§ **Activity**
In the data, extract each line that holds the string "will".

*** Task inputs Section Begins ***

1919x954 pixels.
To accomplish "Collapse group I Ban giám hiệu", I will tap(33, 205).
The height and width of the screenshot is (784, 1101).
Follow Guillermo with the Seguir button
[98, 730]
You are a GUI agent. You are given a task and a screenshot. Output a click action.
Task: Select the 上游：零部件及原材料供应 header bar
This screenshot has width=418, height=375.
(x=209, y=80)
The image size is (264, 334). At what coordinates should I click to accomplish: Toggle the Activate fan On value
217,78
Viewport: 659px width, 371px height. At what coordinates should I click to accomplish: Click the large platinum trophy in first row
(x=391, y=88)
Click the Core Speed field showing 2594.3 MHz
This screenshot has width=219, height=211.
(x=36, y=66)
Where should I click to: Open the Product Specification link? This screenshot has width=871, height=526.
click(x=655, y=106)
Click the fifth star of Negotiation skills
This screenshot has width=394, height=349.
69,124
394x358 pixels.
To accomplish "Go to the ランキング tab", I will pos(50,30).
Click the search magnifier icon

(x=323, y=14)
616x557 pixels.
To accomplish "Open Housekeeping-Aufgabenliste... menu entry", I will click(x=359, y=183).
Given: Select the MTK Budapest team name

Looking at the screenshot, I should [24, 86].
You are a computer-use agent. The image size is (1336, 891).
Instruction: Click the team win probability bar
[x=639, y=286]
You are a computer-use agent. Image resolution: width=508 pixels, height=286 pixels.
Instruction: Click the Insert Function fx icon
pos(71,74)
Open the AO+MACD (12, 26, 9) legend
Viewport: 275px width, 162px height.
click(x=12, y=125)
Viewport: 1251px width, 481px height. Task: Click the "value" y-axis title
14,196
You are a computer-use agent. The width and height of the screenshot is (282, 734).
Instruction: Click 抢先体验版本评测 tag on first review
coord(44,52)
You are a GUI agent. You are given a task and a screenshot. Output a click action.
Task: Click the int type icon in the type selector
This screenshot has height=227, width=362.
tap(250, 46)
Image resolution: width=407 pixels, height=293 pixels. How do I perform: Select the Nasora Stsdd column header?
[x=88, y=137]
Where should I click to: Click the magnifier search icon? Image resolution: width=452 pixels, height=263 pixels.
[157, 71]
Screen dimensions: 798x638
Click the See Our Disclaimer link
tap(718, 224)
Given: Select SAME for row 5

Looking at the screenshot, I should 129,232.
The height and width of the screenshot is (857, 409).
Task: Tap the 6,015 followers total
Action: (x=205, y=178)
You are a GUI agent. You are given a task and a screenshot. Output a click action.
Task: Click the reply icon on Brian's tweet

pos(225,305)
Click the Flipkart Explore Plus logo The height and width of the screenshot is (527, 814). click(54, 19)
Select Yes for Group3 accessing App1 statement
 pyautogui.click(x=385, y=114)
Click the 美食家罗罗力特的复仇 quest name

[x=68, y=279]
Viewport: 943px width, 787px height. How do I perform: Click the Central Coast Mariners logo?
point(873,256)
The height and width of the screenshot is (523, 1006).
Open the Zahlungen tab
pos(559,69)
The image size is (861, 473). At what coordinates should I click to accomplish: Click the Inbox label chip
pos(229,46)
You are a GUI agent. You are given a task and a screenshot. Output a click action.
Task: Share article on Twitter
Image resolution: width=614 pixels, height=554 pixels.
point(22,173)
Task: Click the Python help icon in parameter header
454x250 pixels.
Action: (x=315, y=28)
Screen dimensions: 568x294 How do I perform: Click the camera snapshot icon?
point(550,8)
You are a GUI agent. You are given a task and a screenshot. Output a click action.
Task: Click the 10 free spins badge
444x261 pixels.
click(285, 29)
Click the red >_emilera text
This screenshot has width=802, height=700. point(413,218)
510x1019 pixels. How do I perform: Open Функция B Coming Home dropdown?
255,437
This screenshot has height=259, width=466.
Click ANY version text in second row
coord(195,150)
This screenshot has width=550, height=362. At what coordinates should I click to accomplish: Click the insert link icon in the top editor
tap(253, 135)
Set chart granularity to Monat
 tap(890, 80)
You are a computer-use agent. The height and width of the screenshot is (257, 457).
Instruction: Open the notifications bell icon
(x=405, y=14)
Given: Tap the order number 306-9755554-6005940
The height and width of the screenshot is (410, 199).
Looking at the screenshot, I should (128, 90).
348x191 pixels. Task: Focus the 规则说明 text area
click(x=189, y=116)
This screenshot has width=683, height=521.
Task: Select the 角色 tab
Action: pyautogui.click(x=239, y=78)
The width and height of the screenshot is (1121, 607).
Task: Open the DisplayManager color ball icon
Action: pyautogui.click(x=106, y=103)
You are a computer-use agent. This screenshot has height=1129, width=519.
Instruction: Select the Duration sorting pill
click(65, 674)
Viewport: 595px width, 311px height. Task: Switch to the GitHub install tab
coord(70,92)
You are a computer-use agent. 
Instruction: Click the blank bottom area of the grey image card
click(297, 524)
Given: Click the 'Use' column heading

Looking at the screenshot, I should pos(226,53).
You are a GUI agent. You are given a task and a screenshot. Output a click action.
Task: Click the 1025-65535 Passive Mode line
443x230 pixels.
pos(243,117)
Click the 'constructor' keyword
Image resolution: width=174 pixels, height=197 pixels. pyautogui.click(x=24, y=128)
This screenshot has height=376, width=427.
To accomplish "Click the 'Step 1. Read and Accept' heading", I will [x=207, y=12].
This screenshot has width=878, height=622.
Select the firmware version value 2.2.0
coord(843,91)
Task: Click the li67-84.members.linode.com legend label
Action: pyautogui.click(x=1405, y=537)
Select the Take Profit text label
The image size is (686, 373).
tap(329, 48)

*** Task inputs Section Ends ***

§ **Answer to this task**
To accomplish "Collapse group I Ban giám hiệu", I will tap(33, 205).
To accomplish "Go to the ランキング tab", I will pos(50,30).
To accomplish "Open Housekeeping-Aufgabenliste... menu entry", I will click(x=359, y=183).
To accomplish "Click the 'Step 1. Read and Accept' heading", I will [x=207, y=12].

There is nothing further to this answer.